From the line containing "La redazione (179, 2488)" through the final line of the records, reproduce every line exactly.

Data items:
== == ==

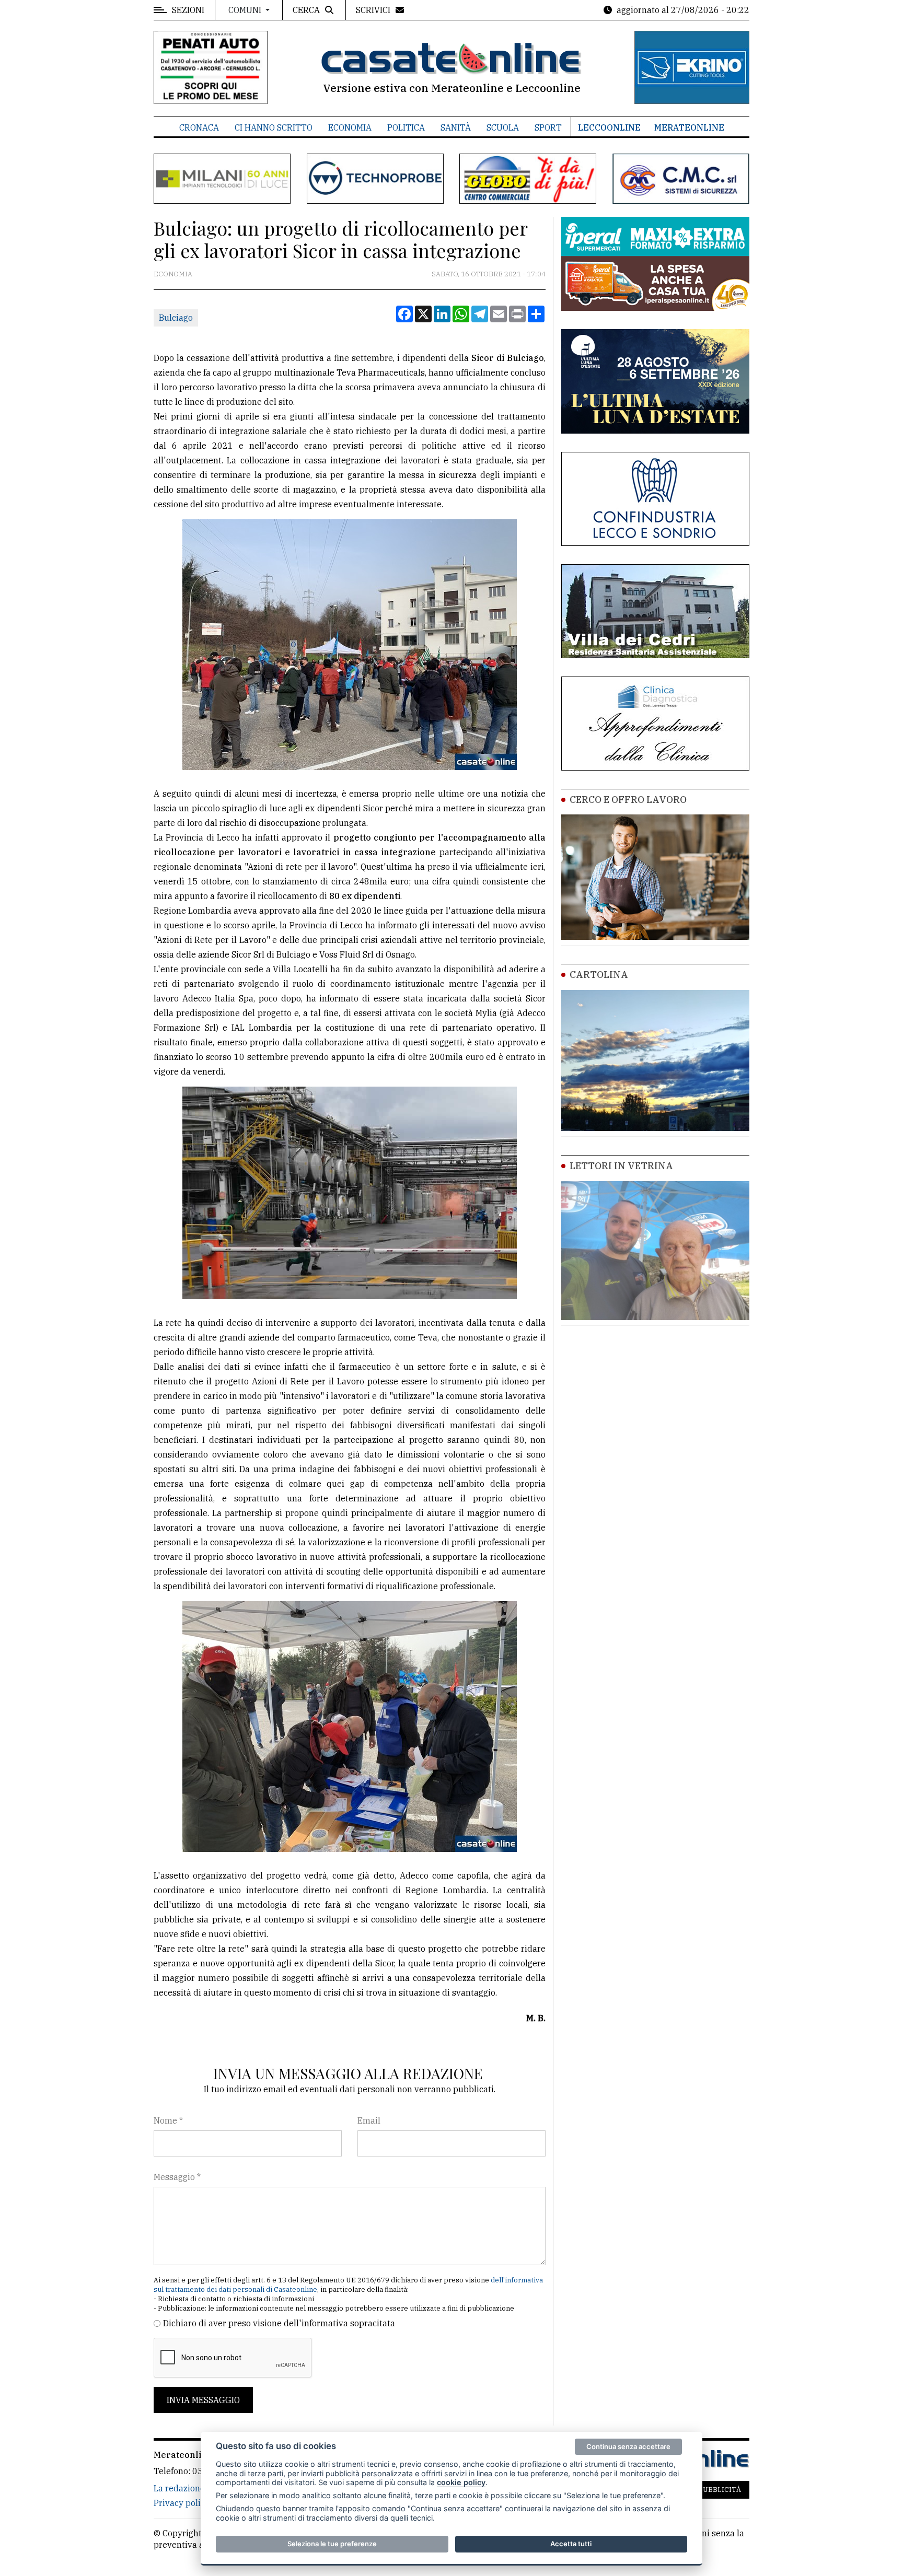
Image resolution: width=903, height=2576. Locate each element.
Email (368, 2120)
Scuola (503, 127)
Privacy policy (182, 2503)
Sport (548, 127)
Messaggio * (177, 2177)
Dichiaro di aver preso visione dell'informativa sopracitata (279, 2323)
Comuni (245, 10)
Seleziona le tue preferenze (332, 2543)
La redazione (179, 2488)
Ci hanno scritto (273, 127)
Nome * (168, 2120)
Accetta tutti (571, 2543)
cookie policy (461, 2482)
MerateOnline (689, 127)
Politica (406, 127)
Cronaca (199, 127)
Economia (350, 127)
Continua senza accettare (628, 2446)
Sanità (456, 127)
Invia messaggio (203, 2400)
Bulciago (176, 317)
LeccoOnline (609, 127)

== == ==

SOLUTION TO THE EXERCISE:
La redazione (179, 2488)
Ci hanno scritto (273, 127)
Nome * (168, 2120)
Accetta tutti (571, 2543)
cookie policy (461, 2482)
MerateOnline (689, 127)
Politica (406, 127)
Cronaca (199, 127)
Economia (350, 127)
Continua senza accettare (628, 2446)
Sanità (456, 127)
Invia messaggio (203, 2400)
Bulciago (176, 317)
LeccoOnline (609, 127)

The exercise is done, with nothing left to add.